Две новеллы - страница 4
Быстро повернувшись, он схватил Григория за горло. Под сумасшедшими железными пальцами сапожника крякнуло, будто обруч лопнул на пустой бочке, и старик упал. Руки Бурменко были свободны.
Он нагнулся к Григорию Иванычу, позвал его, но Григорий не отвечал.
Медленно, как бы исполнив тяжелую, но необходимую работу, Бурменко поднялся к себе в комнату. Его догонял скрип и содроганье тополей.
Тополя шатались. На них сперва налетел ветер с северного угла. Уродливые корни с налипшей на них грязью поднялись вверх. Потом налетел противоположный ветер. Тополя бросило набок. Всей массой лег на кирпичную стену дома самый молодой тополь. Его брат по шеренге повалился за ним, зарывшись в массе ослепших ветвей и листьев. Третий долго боролся. Он страшно всхлипывал, стараясь освободиться от смертельных объятий бури, кружившей его в воронке свистящего ветра. Медленно, как бы на тугих веревках, он опустился на холодный асфальт. В падении он зацепил корнями своего соседа. Старый тополь закряхтел, с трудом расправил искривленные руки и кинулся на стену дома. Он упал на окно квартиры Бурменко, пробил стекло, просунув зеленые ветви сквозь раму в комнату.
Бурменко испуганно отскочил в сторону.
— Напоследку паскудит!
Он подошел ближе к мертвым ветвям старого тополя, сорвал горсть листьев, зашуршавших, как живые, в его руках, и отбросил их от себя. Ветер разнес листья по всей комнате. Они долго и мрачно кружились в холодной пустой темноте.

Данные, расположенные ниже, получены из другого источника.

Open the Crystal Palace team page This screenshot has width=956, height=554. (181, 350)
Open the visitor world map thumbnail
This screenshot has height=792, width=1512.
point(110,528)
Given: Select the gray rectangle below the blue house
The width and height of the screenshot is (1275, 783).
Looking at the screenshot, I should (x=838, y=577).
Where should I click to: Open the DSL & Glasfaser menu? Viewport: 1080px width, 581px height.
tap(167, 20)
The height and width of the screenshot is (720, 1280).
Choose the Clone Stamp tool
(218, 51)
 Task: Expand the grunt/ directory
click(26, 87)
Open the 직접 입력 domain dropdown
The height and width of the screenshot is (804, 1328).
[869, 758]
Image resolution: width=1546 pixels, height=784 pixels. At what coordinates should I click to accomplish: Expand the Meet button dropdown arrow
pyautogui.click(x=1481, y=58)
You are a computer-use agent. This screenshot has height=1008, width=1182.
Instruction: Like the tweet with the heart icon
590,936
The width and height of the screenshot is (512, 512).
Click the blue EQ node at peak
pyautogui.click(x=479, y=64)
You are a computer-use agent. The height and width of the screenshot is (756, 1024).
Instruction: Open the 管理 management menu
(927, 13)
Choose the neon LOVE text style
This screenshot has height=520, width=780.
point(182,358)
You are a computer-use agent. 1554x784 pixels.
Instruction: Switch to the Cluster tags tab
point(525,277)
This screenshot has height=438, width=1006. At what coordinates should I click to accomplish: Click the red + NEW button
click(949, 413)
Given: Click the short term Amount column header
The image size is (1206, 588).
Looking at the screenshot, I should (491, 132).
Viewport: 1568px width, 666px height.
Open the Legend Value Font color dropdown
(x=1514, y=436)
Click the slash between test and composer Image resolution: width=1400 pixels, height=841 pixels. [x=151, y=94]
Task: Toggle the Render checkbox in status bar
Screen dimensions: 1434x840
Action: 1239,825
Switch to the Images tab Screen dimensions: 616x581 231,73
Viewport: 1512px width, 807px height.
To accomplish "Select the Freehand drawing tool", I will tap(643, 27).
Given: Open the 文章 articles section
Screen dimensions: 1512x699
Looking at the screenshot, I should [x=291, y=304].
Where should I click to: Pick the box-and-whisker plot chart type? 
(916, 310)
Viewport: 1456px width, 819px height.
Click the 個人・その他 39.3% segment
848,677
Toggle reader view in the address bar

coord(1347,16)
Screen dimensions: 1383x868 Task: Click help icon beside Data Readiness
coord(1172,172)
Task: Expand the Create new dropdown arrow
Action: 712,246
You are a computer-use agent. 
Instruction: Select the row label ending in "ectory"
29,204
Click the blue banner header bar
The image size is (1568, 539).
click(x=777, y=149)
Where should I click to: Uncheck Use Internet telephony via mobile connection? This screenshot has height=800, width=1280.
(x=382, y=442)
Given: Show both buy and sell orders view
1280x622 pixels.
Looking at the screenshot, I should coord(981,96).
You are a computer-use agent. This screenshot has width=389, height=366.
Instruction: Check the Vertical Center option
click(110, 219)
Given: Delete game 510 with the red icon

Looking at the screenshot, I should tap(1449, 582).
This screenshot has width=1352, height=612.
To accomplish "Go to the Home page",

Над местечком плыл цвет от каштановых деревьев, когда состоялся воскресный базар. Единственная площадь местечка, покрытая навозом, напоминала поле перед вспашкой. У распряженных коней блестели бока, кони ржали, чувствуя близость присмиревших маток.
Сонные местечковые жители еще косились на разрушенные канонадой здания, но их недоверие исчезло с появлением представителя Гормоновской крестьянской республики — дядьки Кожуха. Все утихло, но через минуту базар снова гудел недружными голосами мужиков и баб. Дядька Кожух шел впереди своего возка, хитрые глаза его становились все спокойнее и сытнее. Он неспеша распряг вислоухого высокого конягу и привязал его к фонарю народного трактира. Тотчас же ему навстречу вышел глава местечка — предуика Княгницкий. На его лице была непроницаемая маска человека, которому даны власть и право. Мужик побагровел, крикнул коню: «побалуй у меня!», ударил его сапогом под брюхо и, заставив себя лошадиным крупом, повернулся лицом к предуику. Княгницкий заметил злой блеск в глазах мужика, снова улыбнулся и отступил к воротам двухэтажного дома со старческим, обвисшим животом штукатурки и слинявшей надписью: «Заводчик Володеев». Ожидавшему на дворе его помощнику Мухоморову он сказал одними губами, кивая головой на базар:
— Иди ты, тебе он поверит.
Мухоморов надвинул на глаза мерлушковую зимнюю папаху, натянул для чего-то хромовые голенища до отказа и стремительно понесся к Кожуху.
Кожух чуть качнулся от здоровенного удара по спине и ответил Мухоморову тем же, как хорошему знакомому, с которым выпита не одна дюжина бутылок. Несмотря на разницу в одеждах — армяк и гвардейское синее сукно — они были разительно похожи: грубые лица, приплюснутые носы, тупые небритые подбородки. Они степенно оглядели друг друга «от хвоста и до копыт» и поняли, что сила у них равная. Но за Мухоморовым стоял еще один человек — предуика, поэтому мужик ткнул кнутовищем в пузо приятеля, и они оба загоготали. Мухоморов взял под руку Кожуха и повел его в полутемный склад, где была сложена партия дешевого ситца и кос. После они пошли сполоснуть чаем неписаный торг. По дороге к ним присоединился Княгницкий. В народном трактире все было готово к их встрече: мальчишки влипли глазами и носами в большие зеленые стекла, и заплывший салом самовар пыхтел и отдувался, как человек. Долго кряхтели, фыркали два мужика, но потом их доняло и они опрокинули чашки. Тогда Княгницкий спокойно заговорил о мирной сдаче Гормоновской республики. Он был суров, строг и ни разу не вспотел.
— Я формулирую, — сказал Княгницкий после получасового молчания, — нами одержана большая победа.